Shoshana J. Wodak earned her PhD at Columbia University, New York, under the supervision of Cyrus Levinthal, who was developing what were then the first and most powerful computational and graphics tools for modelling proteins and protein interactions. Importing and implementing many of these tools to Belgium and France in the late seventies (with crucial support from CECAM (Centre Européen de Calcul Atomique et Moléculaire) in Paris and EMBO), she developed, in collaboration with Joel Janin, the first docking algorithms for the prediction of protein-protein interactions and one of the first procedures for defining structural domains from the atomic coordinates of proteins. With her team at the Free University of Brussels she then used molecular simulations and bioinformatics approaches to investigate the role of local interactions in stabilizing the native state of proteins, protein structure prediction, protein folding, and fold recognition. Together with her teams at the Free University of Brussels, the European Bioinformatics Institute in Hinxton, UK, and at the Hospital for Sick Children in Toronto, she developed efficient procedures for computational protein design, for simulating protein interactions and conformational changes, and for analyzing protein interactions networks and cellular pathways.
Between 1986-1993, Dr.
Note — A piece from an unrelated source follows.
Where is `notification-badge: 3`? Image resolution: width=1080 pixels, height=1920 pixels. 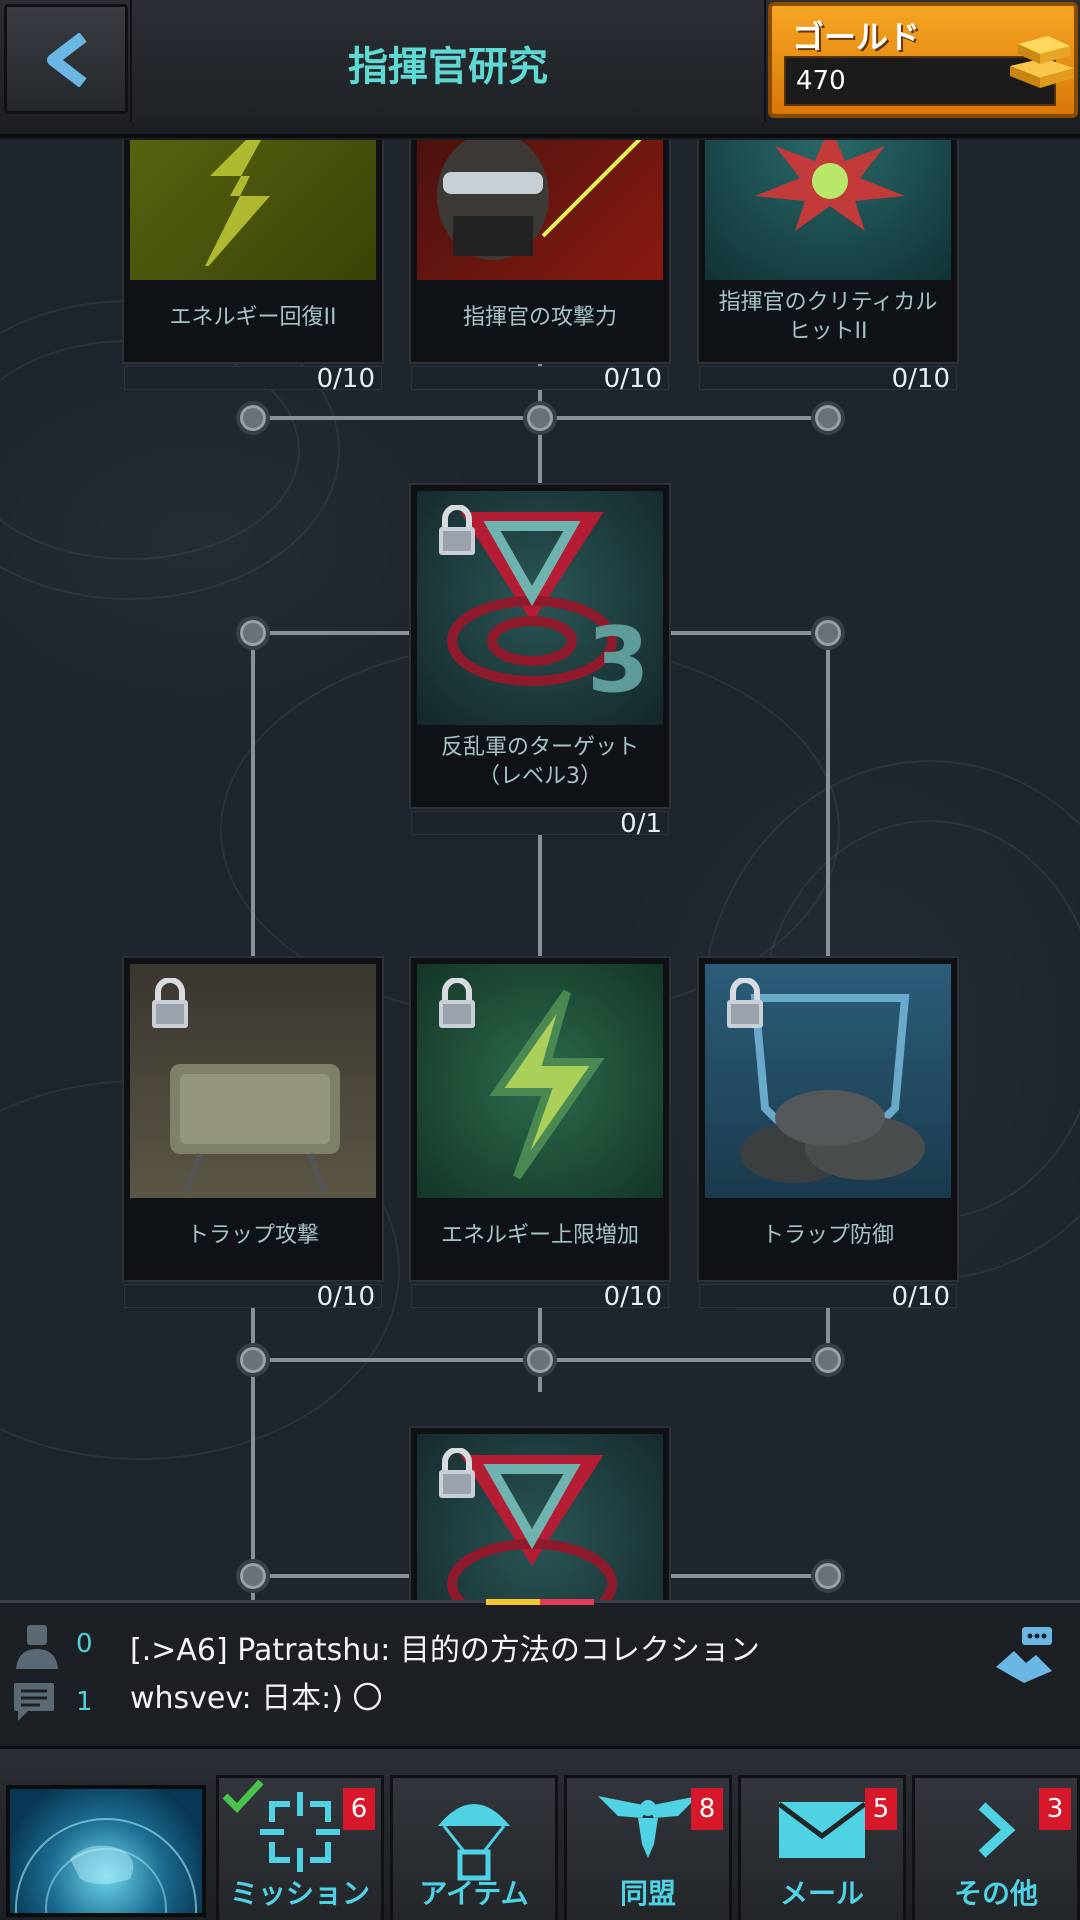
notification-badge: 3 is located at coordinates (1055, 1809).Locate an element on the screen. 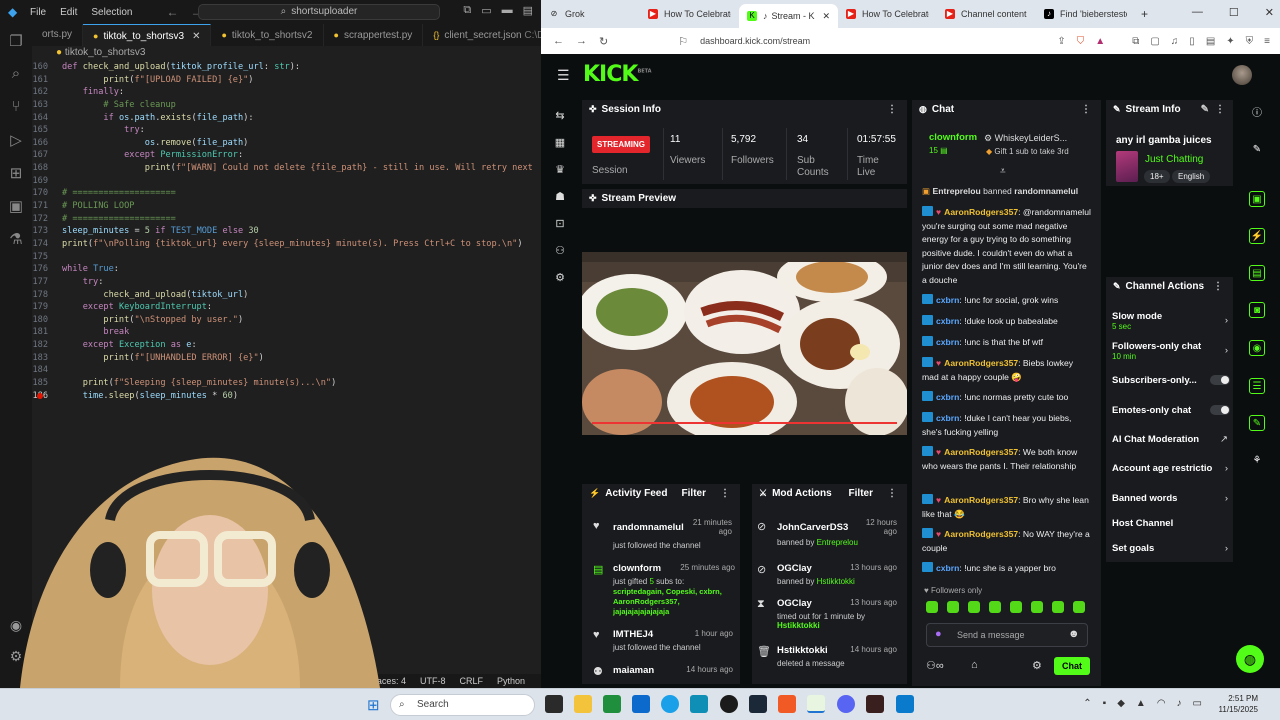 This screenshot has width=1280, height=720. stream-preview-video is located at coordinates (744, 344).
Wodak was the Scientific Director of the protein engineering team at Plant Genetic Systems, Belgium (now part of Bayer CropScience). Among their success stories was the engineering of more thermostable versions of the xylose (glucose) isomerase enzyme, changing its metal specificity, and pH profile.
Dr. Wodak founded and co-directed the Centre for Structural Biology and Bioinformatics and headed a Master’s program in Bioinformatics. She has been a member of the European Molecular Biology Organization (EMBO) since 1990. She held a Tier 1 Canada Research Chair in Computational Biology and Bioinformatics from 2005-2012 and was elected an ISCB fellow in 2016. She is a member of F1000 since 2017.
Dr. Wodak has been a member of numerous expert panels and Advisory Committees in Europe (ERC, Horizon 2020), US (DOE) and Canada (CIHR), and is on the Editorial Boards of several journals her field.
Since 2001, Dr. Wodak serves on the Management Committee of CAPRI (Critical Assessment of Predicted Interactions), a community-wide international initiative for fostering the development of methods and algorithms for the prediction of protein interactions and complexes, and has been coordinating this effort, since 2013.
Dr. Wodak is currently a Visiting Group Leader at the VIB-VUB Structural Biology research Centre, at the Flemish Free University of Brussels, Belgium. She is a member of the Executive Committee of the Elixir 3DBioInfo Community and serves on the Scientific Advisory Board of Cyclica Inc. in Toronto Canada.